Horst Amman is experienced
in large-scale infrastructure projects and serves as
the technical manager appointed from FRAPORT. He had
halted construction temporarily to get a grip on the
mounting issues and problems, and to collect a detailed
inventory.
The report suggests that
because Horst’s measure clashed with the schedule
of former CEO Hartmut Mehdorn, he was relegated to a
post managing the airports’ waste and water systems
so as not to upset the political stakeholders by further
halts in the construction process.
Gobbledy-Gook
Reports Of Progress
The controlling reports—submitted
quarterly and detailing the progress of the construction—were
deemed “implausible,” “inconclusive”
and “gave no clear picture about the current state
of planning and construction,” the general accountant’s
report concludes.
That the supervisory board
conducted only the bare minimum of meetings (four per
year) despite mounting problems, and never questioned
advancing construction while approving annual reports
in gross mismatch with projected figures is seen by
the GA’s office as a clear neglect of duty on
the side of board members.
Could Have
Been Should Have Been
Had the BER board asked
questions regarding the plausibility of the management’s
report on progress, the contractors involved would have
outlined that they had communicated beforehand that
from their point of view the anticipated finishing date
was “impossible.”
Another main issue is
raised in the general accountant’s report here
in the innocuous headline:
Lacking Validity of Increased Capital Requirements Because
of Evident Risk Factors Not Having Been Considered.”

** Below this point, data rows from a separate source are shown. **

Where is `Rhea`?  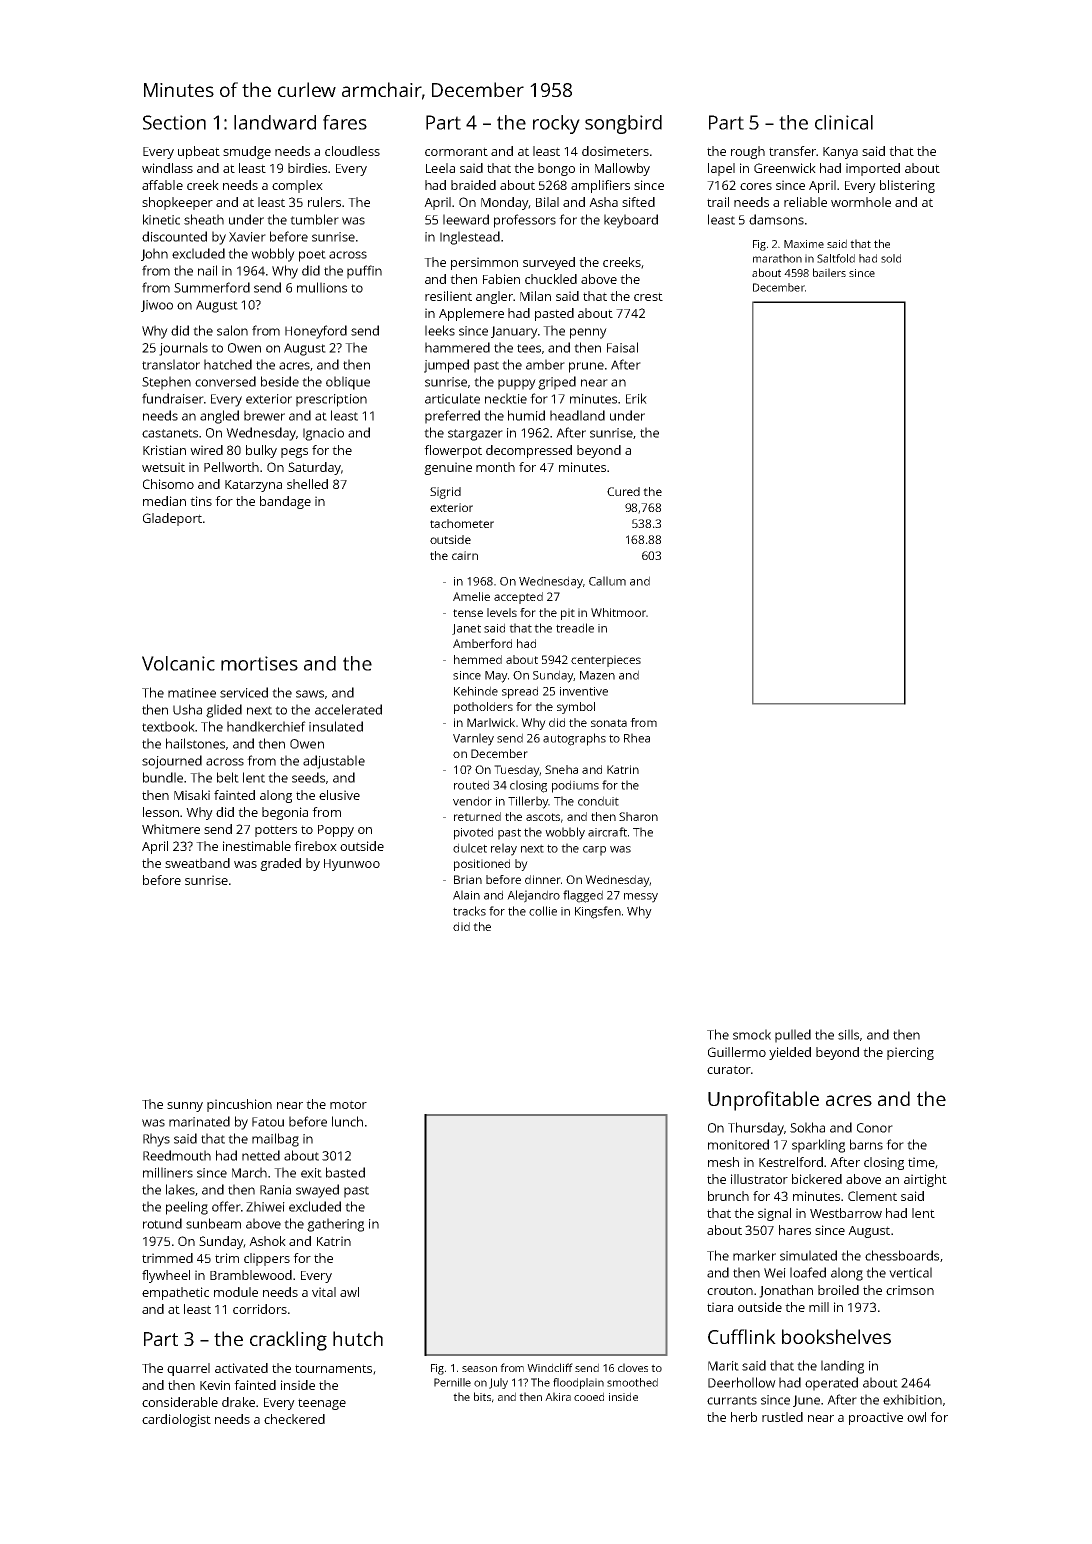 Rhea is located at coordinates (637, 738).
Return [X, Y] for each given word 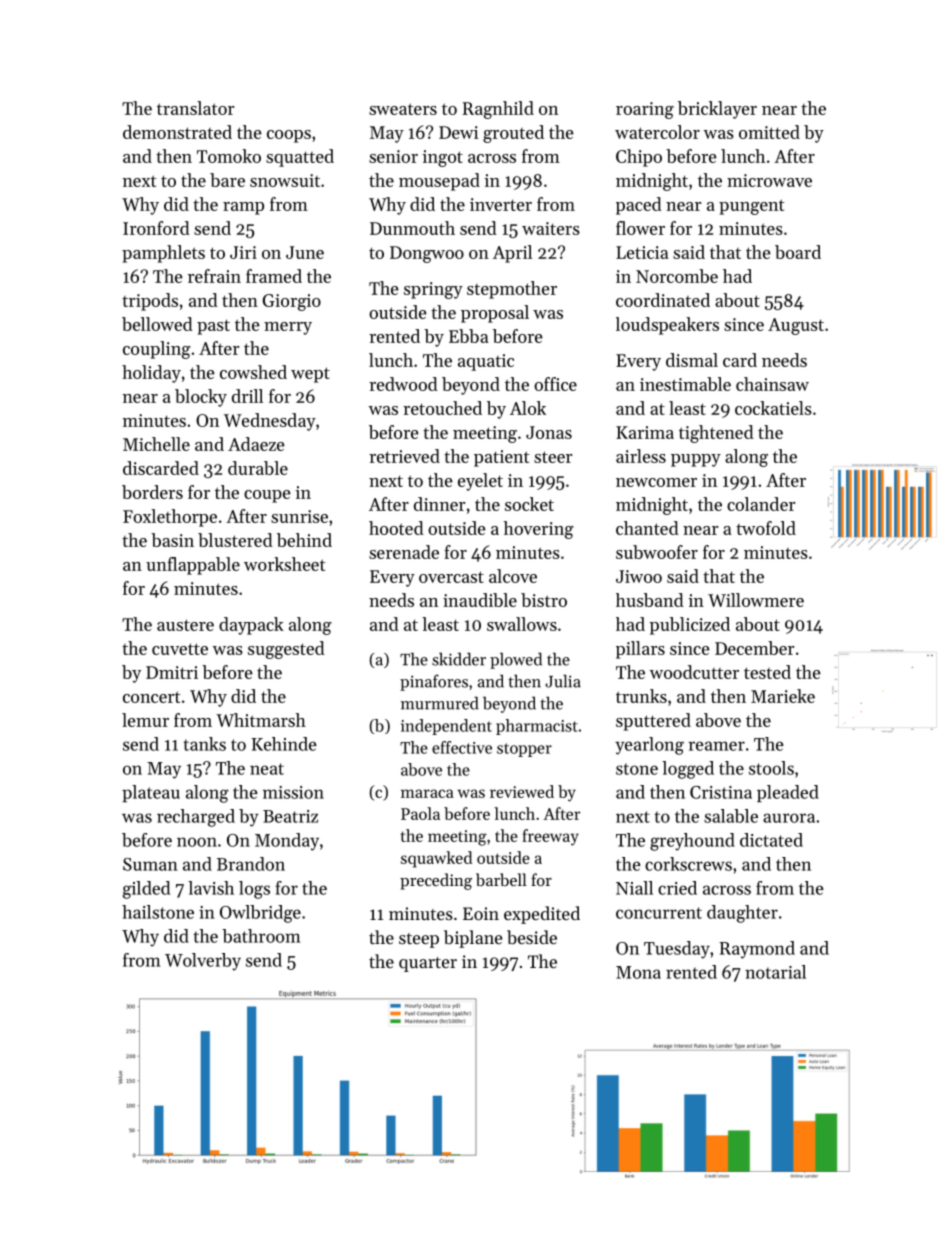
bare [227, 180]
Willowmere [756, 600]
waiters [551, 228]
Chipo [639, 158]
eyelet [480, 482]
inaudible [480, 600]
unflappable [193, 566]
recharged [196, 818]
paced [639, 206]
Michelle [156, 444]
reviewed [522, 791]
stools [771, 768]
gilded [146, 890]
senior [393, 156]
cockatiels [773, 408]
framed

Apparently, (according to the report) both management
and board knew that the annual reports and projections
were more wishful thinking than factually based.
Apparently, to sum up,
the only measure the board made was to support the switch
of the airports sole technical expert, Horst Amman,
who had expertise and a proven track record, to the
task of waste disposal.
In 3.2, the GA’s
office simply concludes that “lack of business
acumen and planning competence” were evident of
the airport management’s side.
3.4 concludes stating:
“Serious shortcomings
and lapses on the risk management side were evident,”
as the management “neglected to either inform
the board about important factors at all or too late.”
The GA’s office
summarizes that the board members were not qualified
to supervise a large and challenging project such as
BER and that in particular a previously conducted review
of liabilities and accountabilities on the side of management
and board members was “structurally faulty,”

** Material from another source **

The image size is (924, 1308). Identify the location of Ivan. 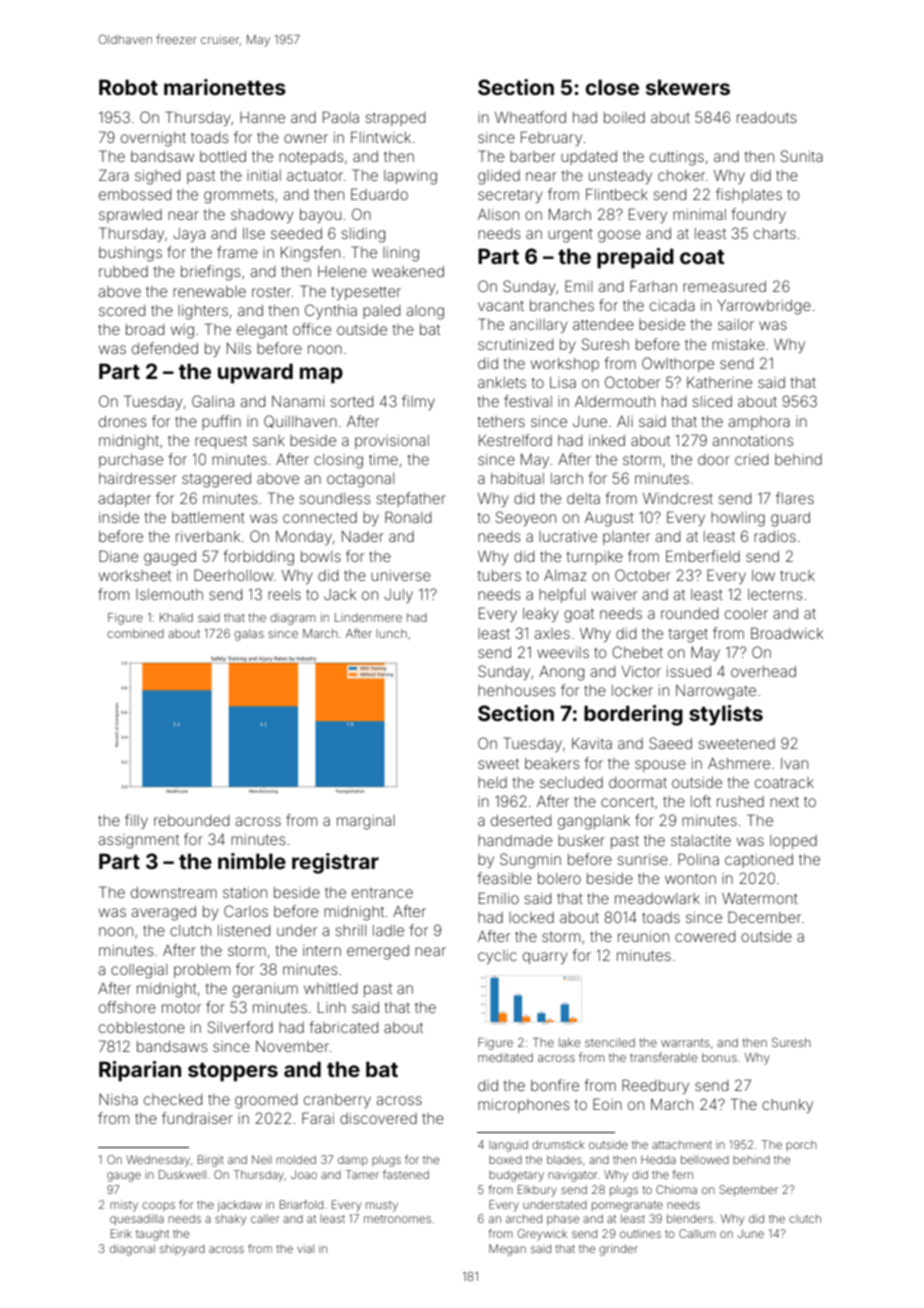
(794, 763).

biased by conflicts of interest and that “factual
and structural shortcomings were far too numerous to
exonerate the management and board from the responsibilities
of their offices.”
Criminal
Dummkopfs
The public prosecutor
in Cottbus confirmed reports that his office was looking
into the allegations and considering whether to file
criminal charges against some of the former or current
members of the BER management and board.
As we go to press, Senior
Prosecutor Horst Nothbaum denied previous reports within
the German media that the investigations were directed
at former Berlin Mayor and Head of the Supervisory Board
Klaus Wowereit and former Brandenburg MP Matthias Platzeck.